Despite this fertile soil of history and customs that fosters a spiritual peace of mind, it is unfortunately only when there is material shape or form that can serve as an object to spur our awareness that we human beings can focus our minds and heighten our consciousness. Thus, when we behold this beautiful natural scenery and the nostalgic traditional Japanese house, we also experience a bountiful heart for the first time.

Wouldn't you agree that natural scenery is reflected in the hearts of people who live there?

Fukano village and this traditional thatched-roof farmhouse, Sasayuri-ann, are an inheritance worthy of recognition as World Heritage Sites, even though they possess no gorgeous reception halls like those at the famous monasteries of Nara and Kyoto and the castles of the feudal lords of old. Nor does the Sasayuri-ann they have the luxurious spaces of the fashionable resort hotels of the big cities.

Even so, in Fukano Village and at Sasayuri-ann we find a clear vision for linking archetypical Japanese natural settings and the good things of the past to our future. The doors and screens of Sasayuri-ann open up this antique farmhouse to the outside, revealing a prominent open-hearth fireplace. While enjoying the magnificent panorama, Sasayuri-ann provides a space in which anyone can feel free to loosen up and relax with a group of easy-going friends.

For us, the beautiful natural setting and the dignified scenery of the agricultural village and its farmhouses, as well as the smiles of the people who live there, are the best forms of hospitality.

During this period of worldwide transformation, it is precisely deep in the mountains at Fukano, where there is nothing to distract our contemplation, that we can take notice of the changes in the world. We can also enrich people's hearts by fulfilling the core human instincts and desires to get into direct contact with fundamental elements of fire, earth and water. When our hearts have this sensibility, in every passing moment we can savor the progression of the seasons and the beauty of sunny skies as well as the rains that makes Fukano a kind of "Japanesque" kaleidoscope.

It is my best wishes that Sasayuri-ann becomes a place where people gather and laugh together, experience an affluence of the spirit, and illuminate a corner of our world."


I heartily welcome your stay at Sasayuri-ann.

Tetsuji Matsubayashi, The villa owner
Postscript: The Owner's impressions of Fukano Village

In the past, "kuni-home" was a term that meant to "sing the praises of the country". Speaking of Fukano Village is precisely the practice of "singing the praises of the country!" This adorable village of Fukano stands at an elevation of approximately 450 meters and is located on latitude 34.59 degrees north and longitude 136.04 degrees east, right at the base of the Kii Peninsula. Heading northwards from the southern tip of the peninsula there are the religious pilgrimage sites of Kumano, Koya and Yoshino, and beyond them many nameless hills, which have sustained the people with their bounty of mountain spring water since the distant past.

Since long ago, places with mountain springs were considered holy, and all of the sacred sites of the Kii Peninsula are places under heavenly skies that are blessed with spring waters. Yet, for some reason all of them have the character "no", meaning field, in their names.

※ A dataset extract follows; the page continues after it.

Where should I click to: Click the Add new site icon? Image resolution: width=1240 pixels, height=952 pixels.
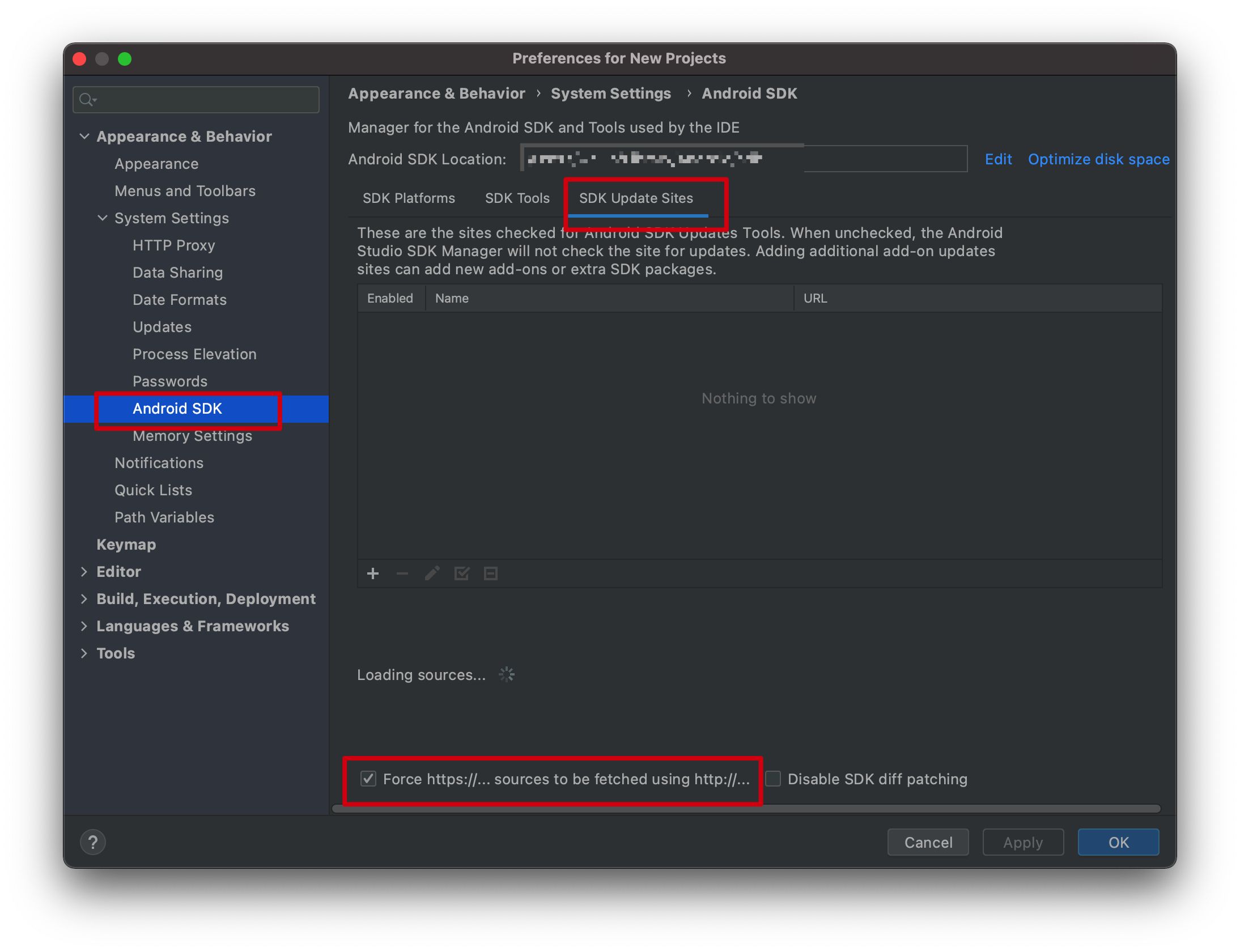[373, 573]
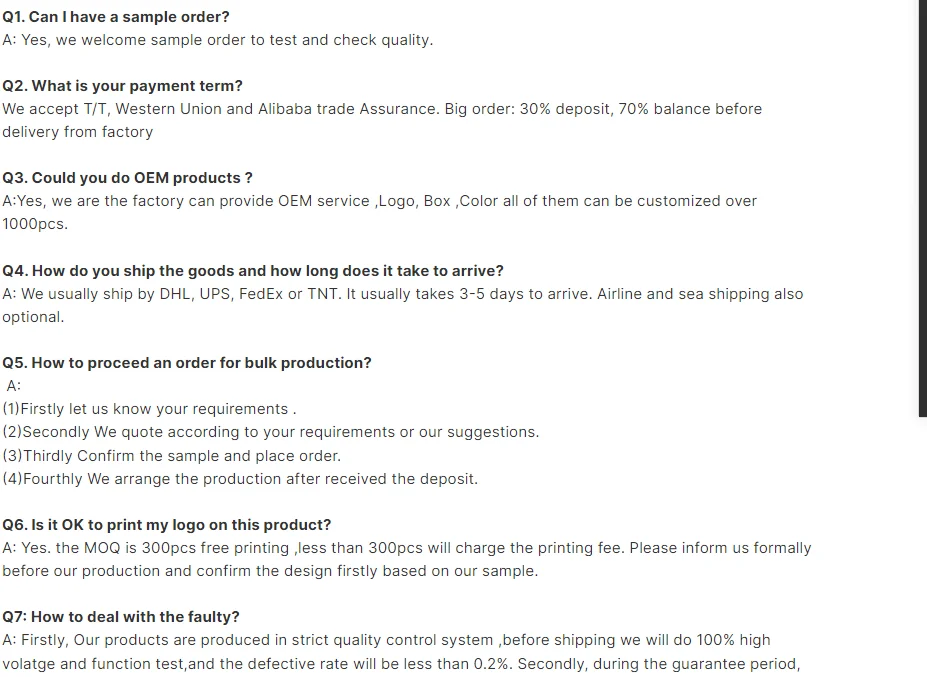Click the 'Q1. Can I have a sample order?' heading
This screenshot has width=927, height=677.
point(116,17)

The region of Fukano is a veritable sacred land of mountain springs and also provides its own unique panoramic vista of the heavens rivaling those of Kumano, Koya and Yoshino.

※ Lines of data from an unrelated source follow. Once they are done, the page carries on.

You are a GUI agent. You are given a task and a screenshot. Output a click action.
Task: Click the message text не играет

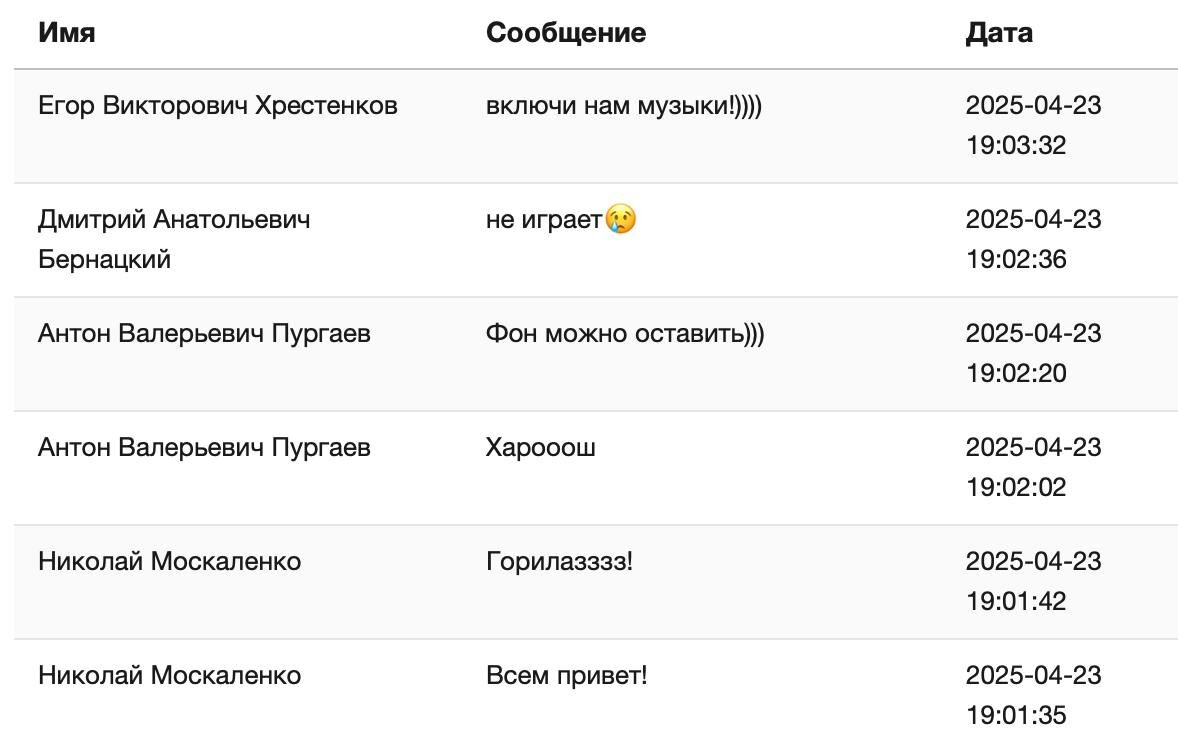click(x=544, y=219)
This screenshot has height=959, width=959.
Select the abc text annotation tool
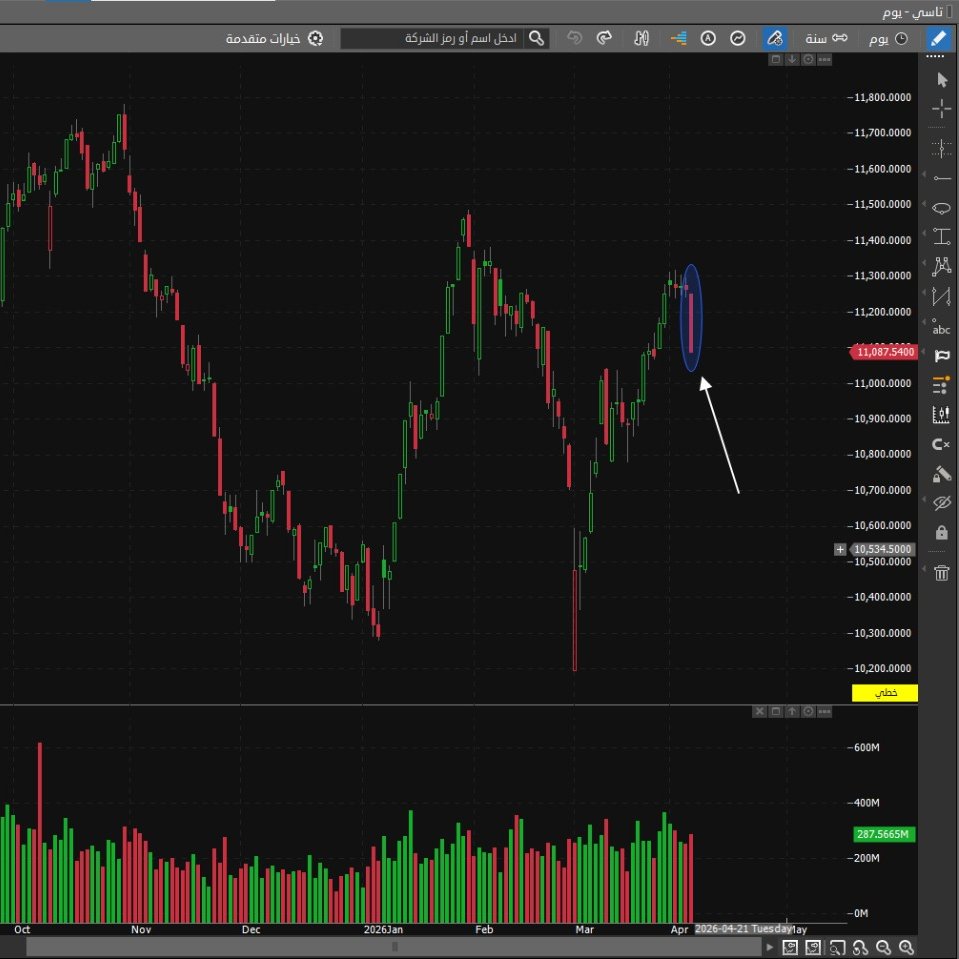[x=941, y=330]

Since antiquity, Asian peoples believed that the universe was composed of the basic elements of earth, water, fire, wind and space. The wooded hillside village of Fukano is a place within the phenomenal world where we can experience all of these five elements

Fukano is furnished with these basic elements for which human beings instinctively thirst. This is especially true when facing east. East is the direction from which we can see the morning star in the twilight before dawn, and with the rising sun we can also experience a world of limitless empty space and the realm of heavenly illumination. Fukano is a "field" where one can experience for oneself how the ancients intuitively connected with the cosmos.